First of all, I’d like to explore the fiscal efficiency of putting together a roster. Or in other words, how much bang teams get for their bucks. In today’s game, paying a replacement-level player more than replacement-level money will quickly lead to an inefficient use of money, which, especially in medium-to-smaller markets, will lead to losing seasons.
Let me back up a second with some definitions. When I use the words replacement-level, I refer to a ficticious player who has exactly league-average statistics for his position. Baseball Prospectus rates players in reference to a replacement-level statisctics through something called VORP, or Value Over Replacement Player. If a player has positive VORP, then he is more valuable than at least half the players at his particular position. If he has a negative VORP, then he is less valuable than the average player at his position.

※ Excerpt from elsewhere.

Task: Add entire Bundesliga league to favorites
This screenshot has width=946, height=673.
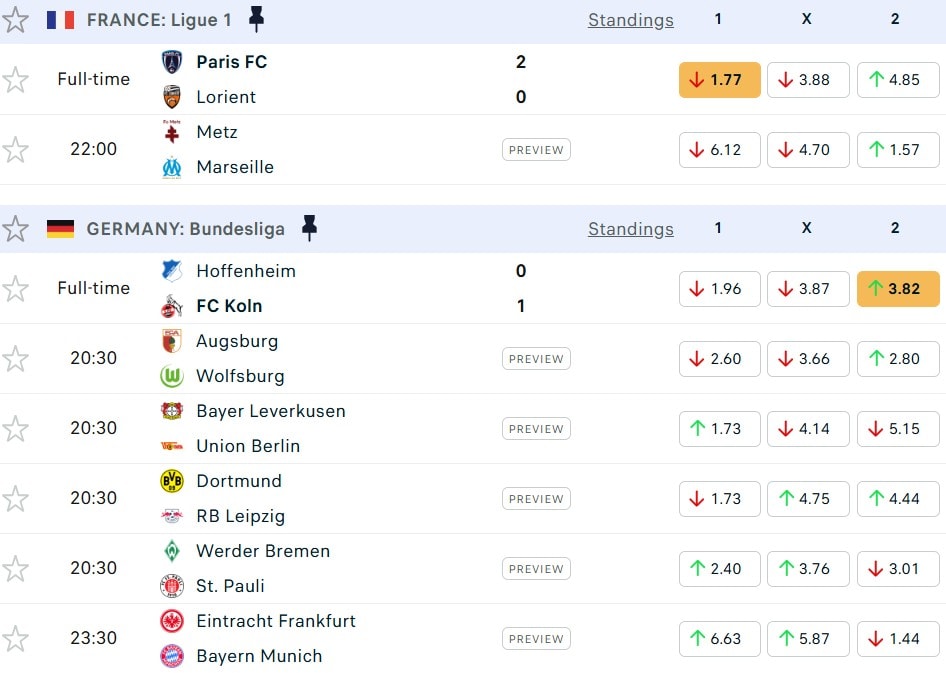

Now how can you relate this measurement to a team’s fiscal efficiency? By comparing his on-the-field value to his monetary value. In this instance, I’ll use my own concocted statistic called SORP, or Salary over Replacement Player. The median salary in baseball in 2003 was $2,555, 476, so I’ll use that as what a totally average player at his position should be paid. In no way am I attempting a scientific statistical analysis, but it should give us fans a realistic picture of whether a player was overpaid or underpaid.
VORP measures hitting production in runs, and is pretty difficult to use comparatively, so I’m going to use EQA instead. EQA’s baseline for average players at each position is set at .260, so it will be a lot easier to compare (and the scale is such that good EQAs and bad EQAs are fairly recognizable with the baseline being .260)
I’ll start with an analysis of the Indians’ 2003 season, and then, I’ll move onto other teams and see where the Indians rank.
Also, I’m compiling an Excel sheet with the entire organizational roster of hitters, complete with statistics. I’m trying to formulate my own grading system (on a scale of 100) for the prospects, so please bear with me.